Lo que sucedió el sábado 30 de mayo ha sucedido porque estáis vosotros, también vosotros, juntos. Es solamente la unidad lo que obra. Dios, en efecto, está allí donde está la unidad.
El encuentro con Juan Pablo II, el sábado, ha sido para mí el día más grande de nuestra historia, que se ha dado gracias al reconocimiento del Papa. Ha sido el “grito” que Dios nos ha dado como testimonio de la unidad, de la unidad de toda la Iglesia. Por lo menos, yo lo he percibido así: somos una sola cosa. Se lo he dicho también a Chiara y a Kiko a quienes tenía a mi lado en la plaza de San Pedro: en estas ocasiones, ¿cómo es posible no gritar nuestra unidad?
Y luego he percibido, por primera vez de manera tan intensa, el hecho de que nosotros somos para la Iglesia, somos un factor que construye la Iglesia. Me sentí tomado entre las manos y los dedos de Dios, de Cristo, que plasman la historia.

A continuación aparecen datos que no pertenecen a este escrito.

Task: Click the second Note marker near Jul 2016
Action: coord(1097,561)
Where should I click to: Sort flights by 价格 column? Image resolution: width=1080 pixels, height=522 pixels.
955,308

En este tiempo he empezado a entender verdaderamente -y el sábado todavía más- la responsabilidad a la que Dios me había llamado. No había entendido, pero el sábado resultó claro. Y esta responsabilidad es tal justamente en cuanto que se comunica a otros como responsabilidad. Es verdadera cuando es para toda la Iglesia y, por tanto, para todo el movimiento; cuando es una obediencia al hecho de que -como dice san Pablo- «ninguno de vosotros vive para sí mismo; como tampoco muere nadie para sí mismo. Si vivimos, vivimos para el Señor; y si morimos, morimos para el Señor. Así que, ya vivamos ya muramos somos del Señor» (Rm 14, 7-8).
Es Dios el que obra en todo lo que hacemos: «Dios es todo en todo». Nuestra responsabilidad es para la unidad, hasta una valoración incluso del menor atisbo de bondad que existe en el otro.